§ **Task instructions**: A faithful, picture-free copy of the listing below is required.

§ **Excerpted data**:
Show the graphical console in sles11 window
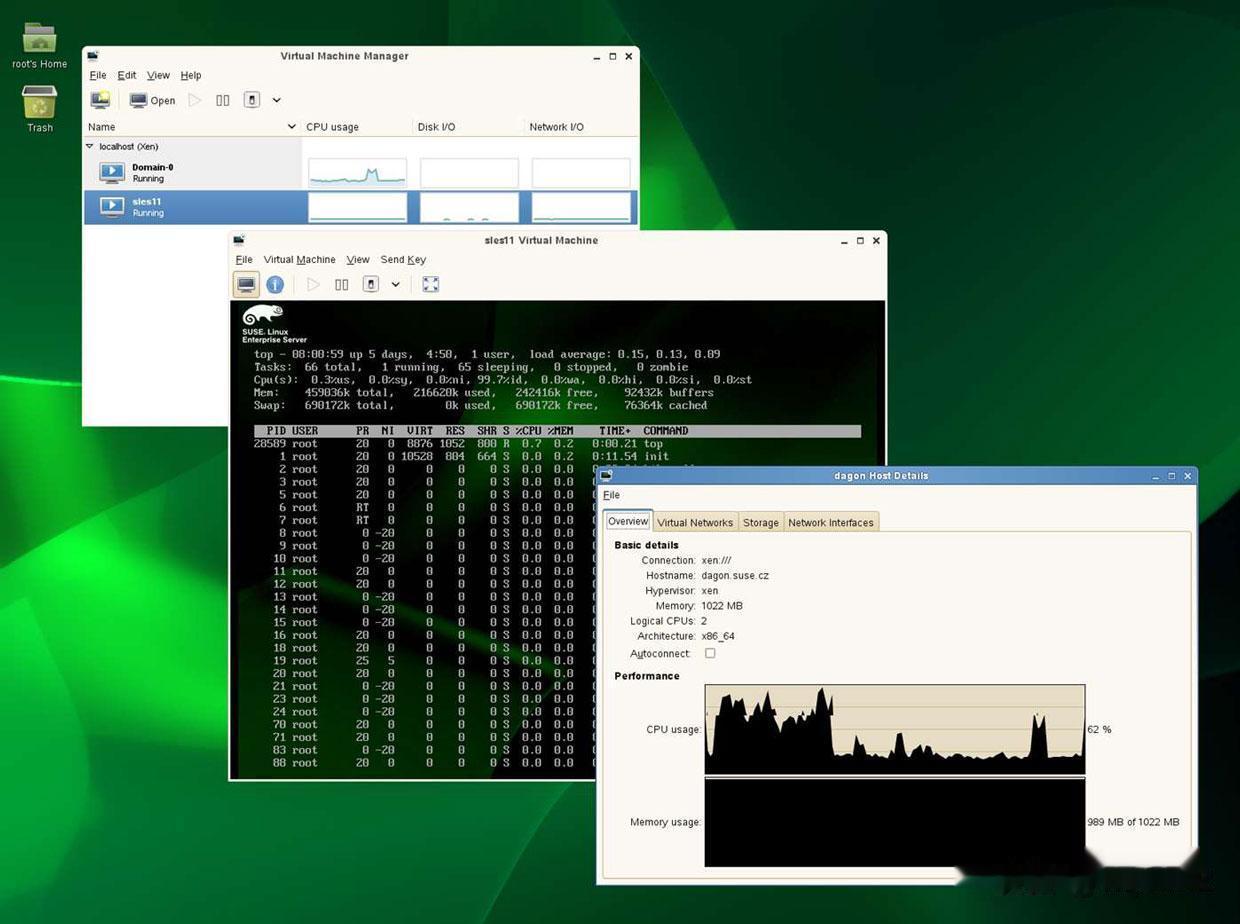 (246, 284)
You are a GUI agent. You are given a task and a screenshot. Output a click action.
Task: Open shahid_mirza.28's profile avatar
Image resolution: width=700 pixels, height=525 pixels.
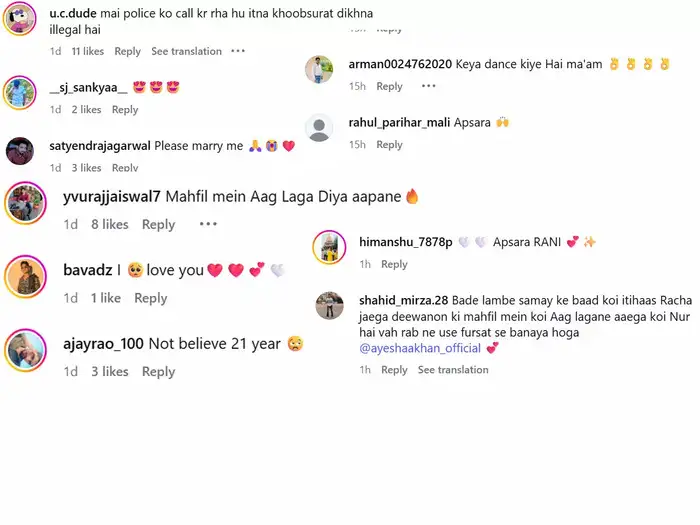point(329,306)
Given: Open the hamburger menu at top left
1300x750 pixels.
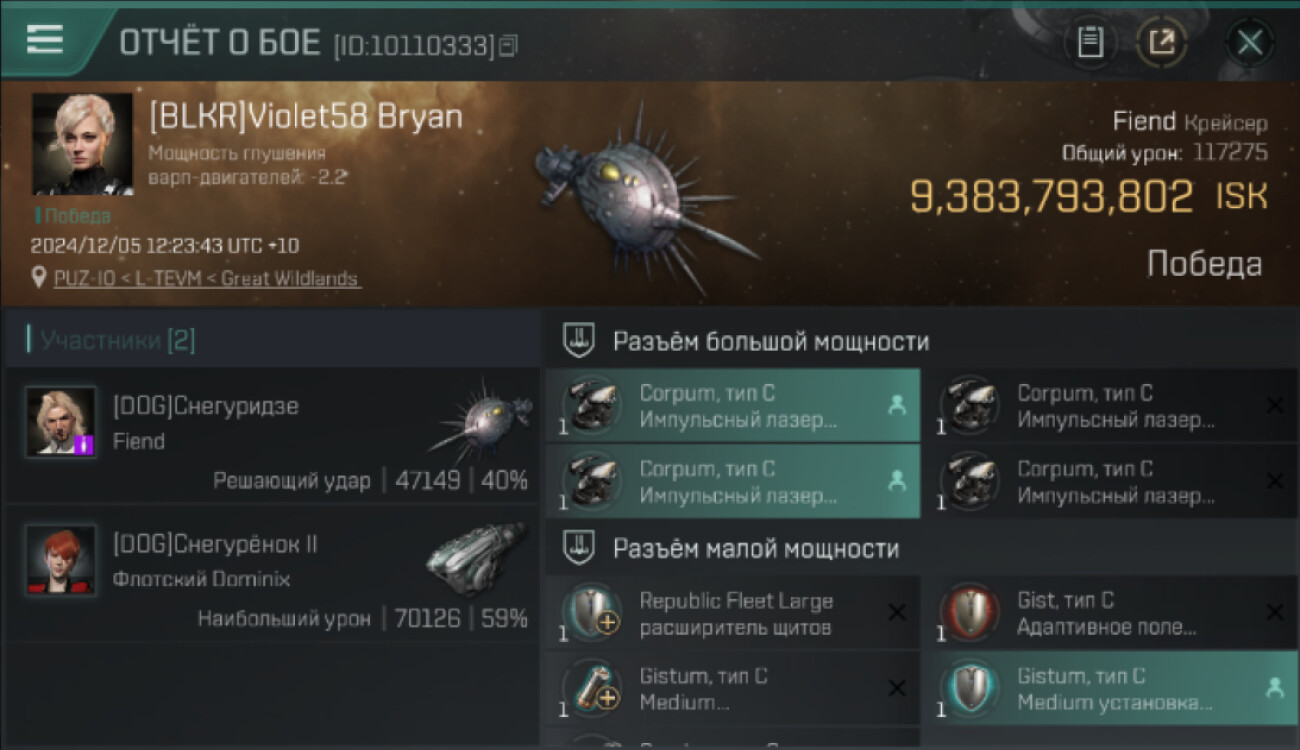Looking at the screenshot, I should click(44, 40).
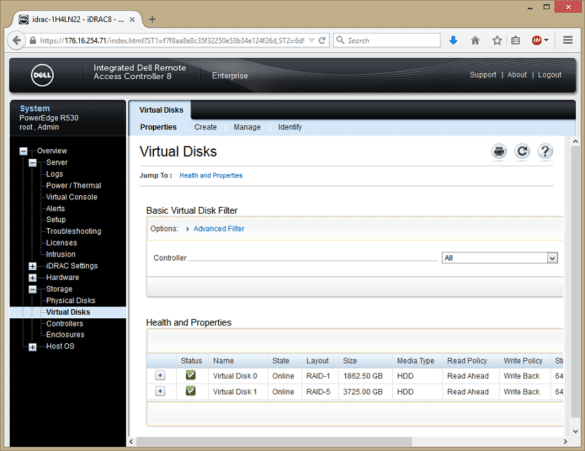Bookmark this page with the star icon

pos(497,40)
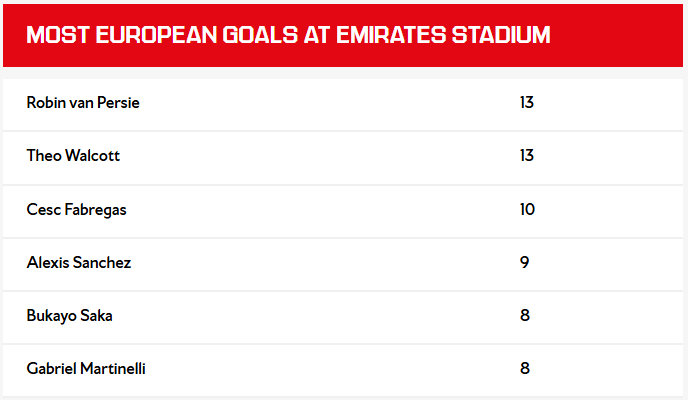
Task: Select the Gabriel Martinelli name cell
Action: pyautogui.click(x=86, y=368)
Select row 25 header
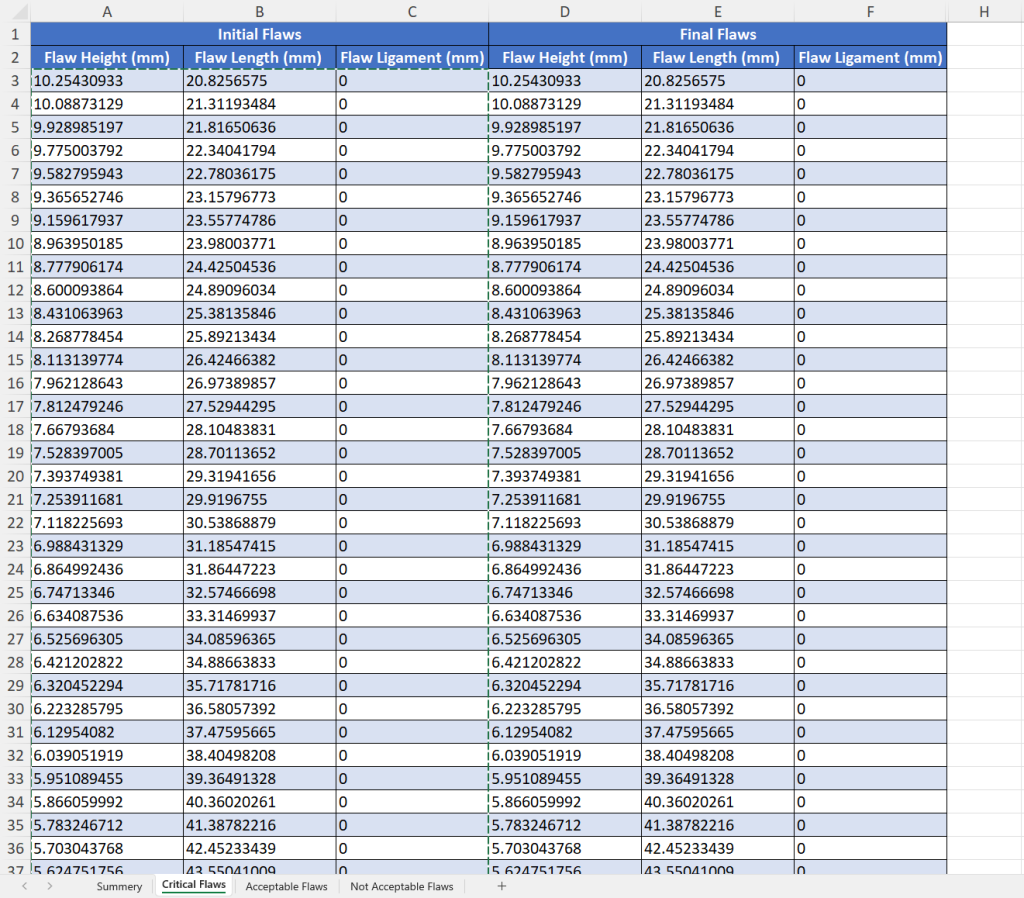Viewport: 1024px width, 898px height. click(x=14, y=592)
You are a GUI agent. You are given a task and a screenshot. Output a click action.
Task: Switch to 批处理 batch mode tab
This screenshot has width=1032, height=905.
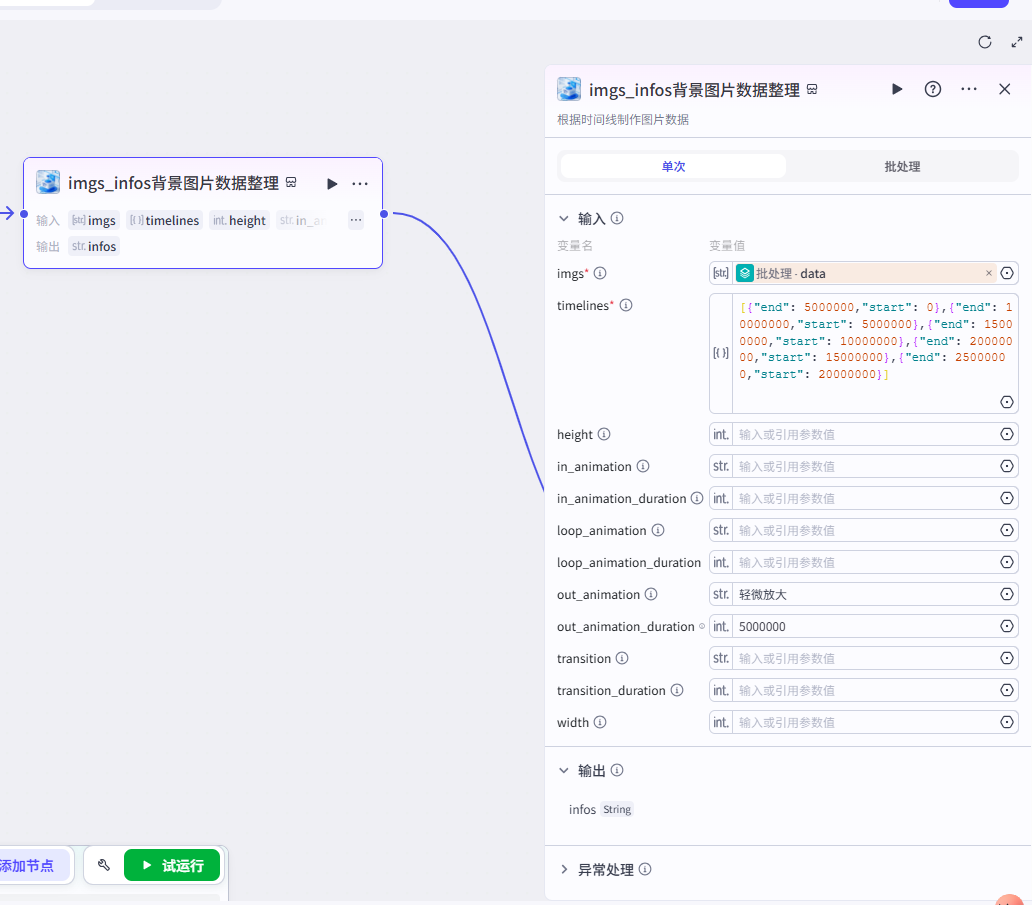902,166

§ **Result of this task**:
Show the graphical console in sles11 window
 (246, 284)
You are a GUI agent. You are given a task and a screenshot. Output a click action.
Task: Open shahid_mirza.28's profile avatar
Image resolution: width=700 pixels, height=525 pixels.
point(329,306)
Given: Open the hamburger menu at top left
1300x750 pixels.
Looking at the screenshot, I should click(44, 40).
Bookmark this page with the star icon

pos(497,40)
Task: Select the Gabriel Martinelli name cell
Action: pyautogui.click(x=86, y=368)
Select row 25 header
Viewport: 1024px width, 898px height. click(x=14, y=592)
You are a GUI agent. You are given a task and a screenshot. Output a click action.
Task: Switch to 批处理 batch mode tab
This screenshot has width=1032, height=905.
902,166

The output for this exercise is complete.